Have you tried running this using the Exscientia fork? There have been a few one-way synchronisations (from us to them) recently, which have passed all of their internal checks, but there haven't been any synchronisations the other way. I've not written (or tested) any of this part of the codebase, so I'm not the best placed to answer.

However, the mdp files generated contained the line couple-moltype = , which should have been couple-moltype = LIG. mol._sire_object.name().value() was returning an empty string here.

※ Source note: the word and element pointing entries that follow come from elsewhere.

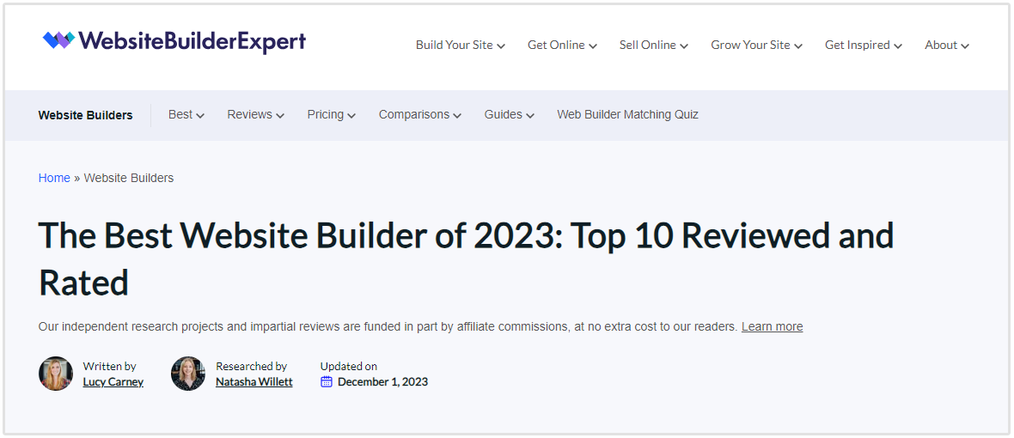This screenshot has height=438, width=1014.
Task: Expand the Get Inspired menu
Action: point(863,45)
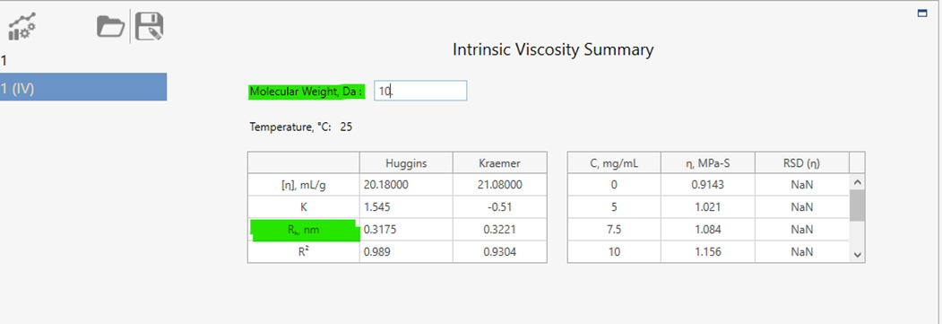The width and height of the screenshot is (942, 324).
Task: Click the Molecular Weight input field
Action: click(x=420, y=91)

This part of the code is identical in their fork, so presumably the same issue would occur. (Unless the name is being returning an empty string due to some Sire API changes?)

Tagging @xiki-tempula. Feel free to move this issue over to your fork if needed.

fjclark commented 1 year ago

Thanks for the reply. I've just tried with the Exscientia fork and I still get the empty couple-moltype issue.

xiki-tempula commented 1 year ago

If you save the lig = BSS.Align.decouple(system[0]) into a gromacs topology, does it has a name?

fjclark commented 1 year ago

Yes, its name is LIG, as with the input generated above. The end of the topology file shows

[ molecules ]
;molecule name    nr.
           LIG      1

Thanks.

xiki-tempula commented 1 year ago

@fjclark Can you load this topology file back in. Replacing the line system = BSS.IO.readMolecules(["input/SYSTEM.top", "input/SYSTEM.crd"]) and do everything again to see if it works?

fjclark commented 1 year ago

@xiki-tempula that solves the issue. Now couple-moltype = LIG, and the gradients with respect to coul-lambdas and vdw-lambdas are non-zero. Thanks very much!

lohedges commented 1 year ago

Thanks for solving. I'd suggest adding some fallback in case the input was generated via another means, since not all of the parsers apply a molecule name in this way, e.g. I'm not sure if it would always be persistent on save/load depending on the format.